Fromentin legt in zijn boek vooral nadruk op het eenvoudige realisme dat hij in Nederlandse schilderkunst van de zeventiende eeuw meent te ontwaren. Mensen doen er hier niet toe: ‘Ruisdael heeft nooit geweten hoe hij een figuur in zijn schilderijen moest neerzetten’, meent Fromentin. Het is een schilder die ‘zelden verrast’. Maar hij heeft ‘een eigen wijze om zijn waardigheid op te houden, zich te doen gelden, respect af te dwingen, de aandacht te vangen op een manier, die er op wijst, dat men te maken heeft met de ziel van een persoonlijkheid, van iemand van ras, die altijd iets belangrijks te zeggen heeft.’ En dan benadert Fromentin toch ook weer Goethe: ‘er schuilt in deze schilder een mens die denkt en in ieder van zijn werken een begrip.’ Hij bespeurt, sprekend als schilder, bij hem vooral een compositietalent, ‘om het detail ondergeschikt te maken aan het geheel’. En hij onderscheidt zich: ‘ik zeg niet, dat alles verbleekt naast deze schilderkunst met haar gematigde glans, bescheiden coloriet en steeds verholen methode; maar wel, dat daarnaast alles rommeliger, leger en onsamenhangender wordt’. Andere schilders halen dit niet: ‘van Goyen is te onzeker, te vluchtig, te ijl, te vlokkig’.

Het bijzondere van Ruisdael ziet Fromentin in de hemels op zijn schilderijen: ‘Hij heeft het onmetelijke gewelf, dat zich boven de velden of de zee koepelt, beschouwd als het echte, vaste, stevige plafond van zijn schilderijen’. De hemel stuurt zijn oriëntatie: ‘Dit grootse oog […] blikt voortdurend van de grond naar het zenith, beschouwt een voorwerp noot zonder te letten op het corresponderende punt in de hemel, en doorloopt aldus zonder iets over te slaan het gebogen gezichtsveld. Verre van zich in analyses te verliezen, vat hij voortdurend samen en resumeert.’ Hij noemt Ruisdael ‘ongetwijfeld een dichter’, die in zijn tijd anders was dan anderen. Ook hier benadert Fromentin Goethe dus weer, zonder dat het duidelijk is dat hij diens werk kende.

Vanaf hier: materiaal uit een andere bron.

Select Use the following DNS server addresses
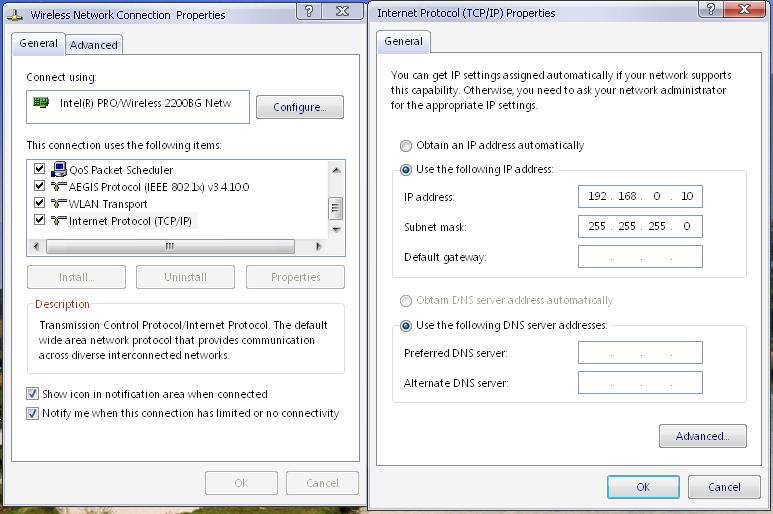Image resolution: width=773 pixels, height=514 pixels. 406,325
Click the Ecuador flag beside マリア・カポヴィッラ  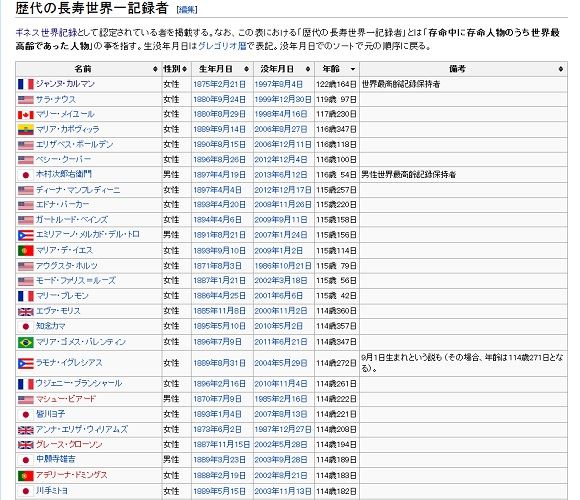[x=26, y=130]
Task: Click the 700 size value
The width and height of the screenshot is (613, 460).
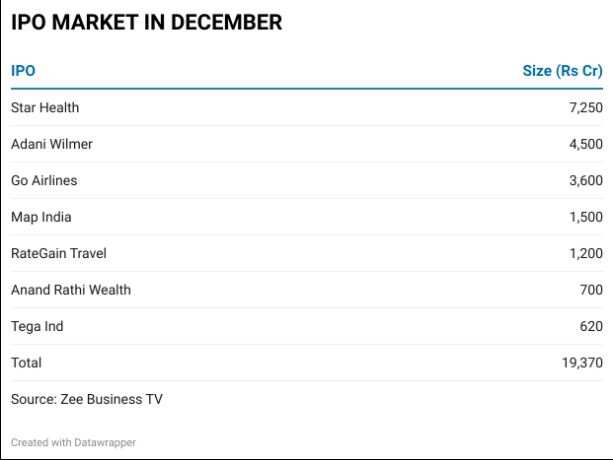Action: tap(591, 290)
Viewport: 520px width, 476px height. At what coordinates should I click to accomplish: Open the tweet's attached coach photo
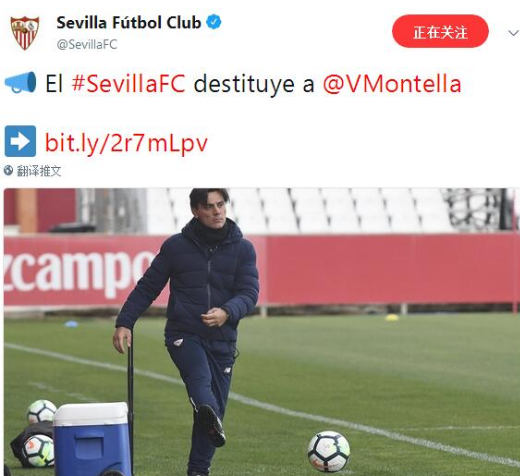click(x=262, y=332)
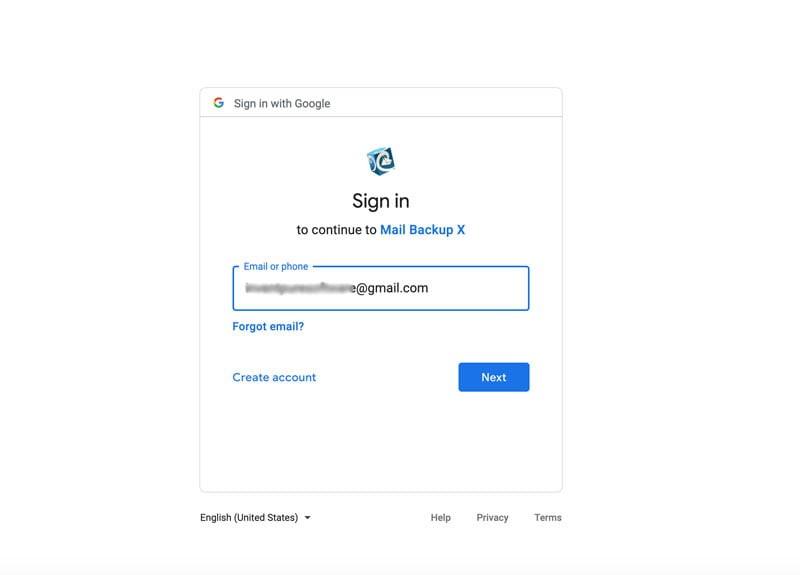Screen dimensions: 800x575
Task: Click blank card area below Next button
Action: 381,441
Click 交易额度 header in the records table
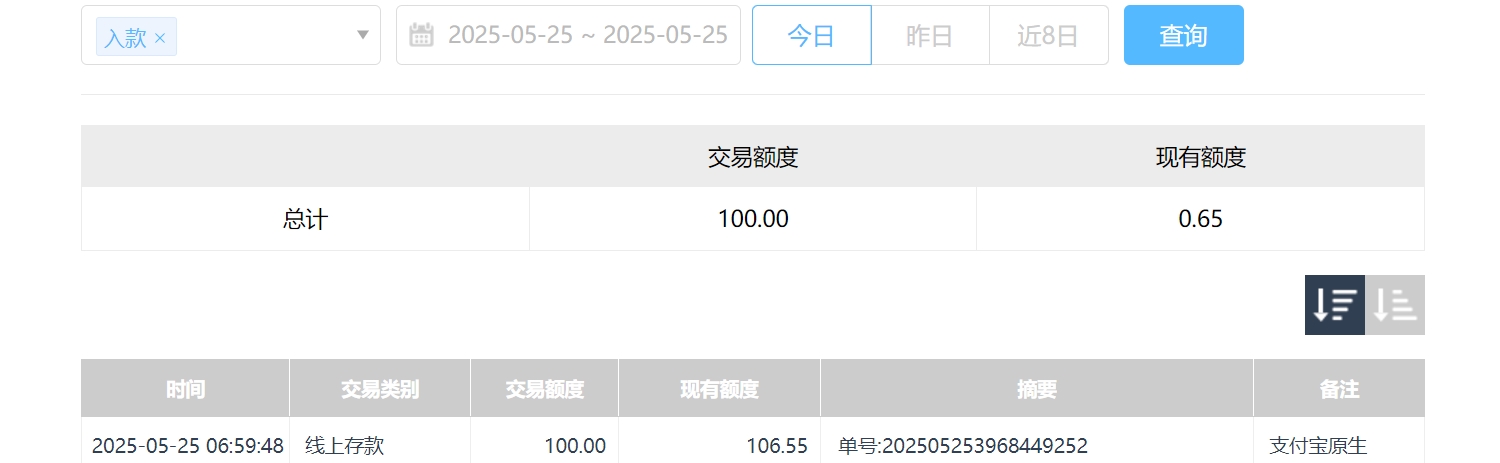Screen dimensions: 1500x463 pos(544,389)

Ruisdaels schilderijen hebben in Nederland vooral aanleiding gegeven voor gelegenheidswerk.[12] De dichter en essayist C.O. Jellema (1936-2003) leverde een interpretatie van zijn werk met de sonnettencyclus ‘Reflecties op Ruisdael’.[13] Net als bij Goethe, Stifter en Fromentin gaat dit werk terug op indrukken van museumbezoek, de Ruisdael-tentoonstelling in het Mauritshuis in 1981, zoals Jellema in een openbaar gesprek met Jan Kuijper vertelt: ‘Die cyclus is een reactie op het kijken naar die tentoonstelling, en een poging om te verwoorden wat die tentoonstelling in mijzelf teweegbracht. Wat Ruysdael bijna onontkoombaar laat zien, is de natuur in zijn geweldige vegatieve kracht. Als je die tentoonstelling bekijkt, dan kun je je niet onttrekken aan de noodzaak om daarop te reageren, met de vraag: wat betekent nou die natuur voor mij? Die vraag is niet in één woord te beantwoorden, ook niet in één sonnet, en daarom zijn ’t er zeven.’[14]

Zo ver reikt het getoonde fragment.